Опасное пристрастие

Станислав Шевердин| опубликовано в номере №1367, май 1984
  • В закладки
  • Вставить в блог

Что значит «хуже»? Что значит «страшней»? Юноша, автор письма, не уточняет, но он явно имеет в виду силу переживаний человека, оказавшегося одиноким, остроту личного несчастья. Да, страшным, подчас непереносимым может быть ощущение личного горя, когда тебя оставил или оскорбил любимый человек. Когда бросил в тяжелую минуту друг, которого ты почитал своим вторым «я», как говорят, «альтер эго». Когда посчитала чужаком, «белой вороной», «паршивой овцой» компания верных, настоящих – не по выпивке – друзей и подруг. И в наше время, то есть когда нам, нынешним сорокалетним, было семнадцать, самым тяжелым наказанием почитался бойкот – отлучение от коллектива. Исключение из школы ощущалось меньшей бедой. Так что боязнь одиночества в подростковом возрасте нам, взрослым, тоже понятна.

[Записи о целевых позициях]

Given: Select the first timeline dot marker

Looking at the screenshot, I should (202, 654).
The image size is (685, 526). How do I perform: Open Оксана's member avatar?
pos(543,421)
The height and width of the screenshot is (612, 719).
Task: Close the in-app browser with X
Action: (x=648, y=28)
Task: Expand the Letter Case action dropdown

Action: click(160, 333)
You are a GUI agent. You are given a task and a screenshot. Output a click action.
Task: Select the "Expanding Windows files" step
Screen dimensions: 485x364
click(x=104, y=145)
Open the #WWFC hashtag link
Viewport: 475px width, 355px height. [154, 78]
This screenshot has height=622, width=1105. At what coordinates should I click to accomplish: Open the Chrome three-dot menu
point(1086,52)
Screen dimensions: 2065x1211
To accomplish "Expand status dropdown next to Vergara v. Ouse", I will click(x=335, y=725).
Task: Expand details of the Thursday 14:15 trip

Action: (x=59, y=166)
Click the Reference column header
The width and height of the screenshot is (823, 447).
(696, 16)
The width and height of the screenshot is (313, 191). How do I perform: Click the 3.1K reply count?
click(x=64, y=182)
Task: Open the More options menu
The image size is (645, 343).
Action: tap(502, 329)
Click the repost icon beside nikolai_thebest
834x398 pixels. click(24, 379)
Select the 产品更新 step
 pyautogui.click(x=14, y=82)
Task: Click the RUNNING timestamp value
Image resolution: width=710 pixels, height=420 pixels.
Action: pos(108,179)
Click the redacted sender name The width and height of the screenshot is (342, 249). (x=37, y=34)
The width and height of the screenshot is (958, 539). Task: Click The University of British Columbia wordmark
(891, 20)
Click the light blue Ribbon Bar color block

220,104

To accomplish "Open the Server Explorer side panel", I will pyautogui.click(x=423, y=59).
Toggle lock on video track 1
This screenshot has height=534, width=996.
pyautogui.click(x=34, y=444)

Исходный запрос A:
Что, согласно тексту о боязни одиночества, в юности нынешних сорокалетних считалось самым тяжелым наказанием?
Исходный запрос B:
Перепишите из записей всё, начиная со строки, содержащей «This screenshot has height=622, width=1105.», и до самого конца записей, включая обе границы.
Текст и записи никак не связаны друг с другом.

Результат A:
Бойкот, то есть отлучение от коллектива.

Результат B:
This screenshot has height=622, width=1105. At what coordinates should I click to accomplish: Open the Chrome three-dot menu
point(1086,52)
Screen dimensions: 2065x1211
To accomplish "Expand status dropdown next to Vergara v. Ouse", I will click(x=335, y=725).
Task: Expand details of the Thursday 14:15 trip

Action: (x=59, y=166)
Click the Reference column header
The width and height of the screenshot is (823, 447).
(696, 16)
The width and height of the screenshot is (313, 191). How do I perform: Click the 3.1K reply count?
click(x=64, y=182)
Task: Open the More options menu
The image size is (645, 343).
Action: tap(502, 329)
Click the repost icon beside nikolai_thebest
834x398 pixels. click(24, 379)
Select the 产品更新 step
 pyautogui.click(x=14, y=82)
Task: Click the RUNNING timestamp value
Image resolution: width=710 pixels, height=420 pixels.
Action: pos(108,179)
Click the redacted sender name The width and height of the screenshot is (342, 249). (x=37, y=34)
The width and height of the screenshot is (958, 539). Task: Click The University of British Columbia wordmark
(891, 20)
Click the light blue Ribbon Bar color block

220,104

To accomplish "Open the Server Explorer side panel", I will pyautogui.click(x=423, y=59).
Toggle lock on video track 1
This screenshot has height=534, width=996.
pyautogui.click(x=34, y=444)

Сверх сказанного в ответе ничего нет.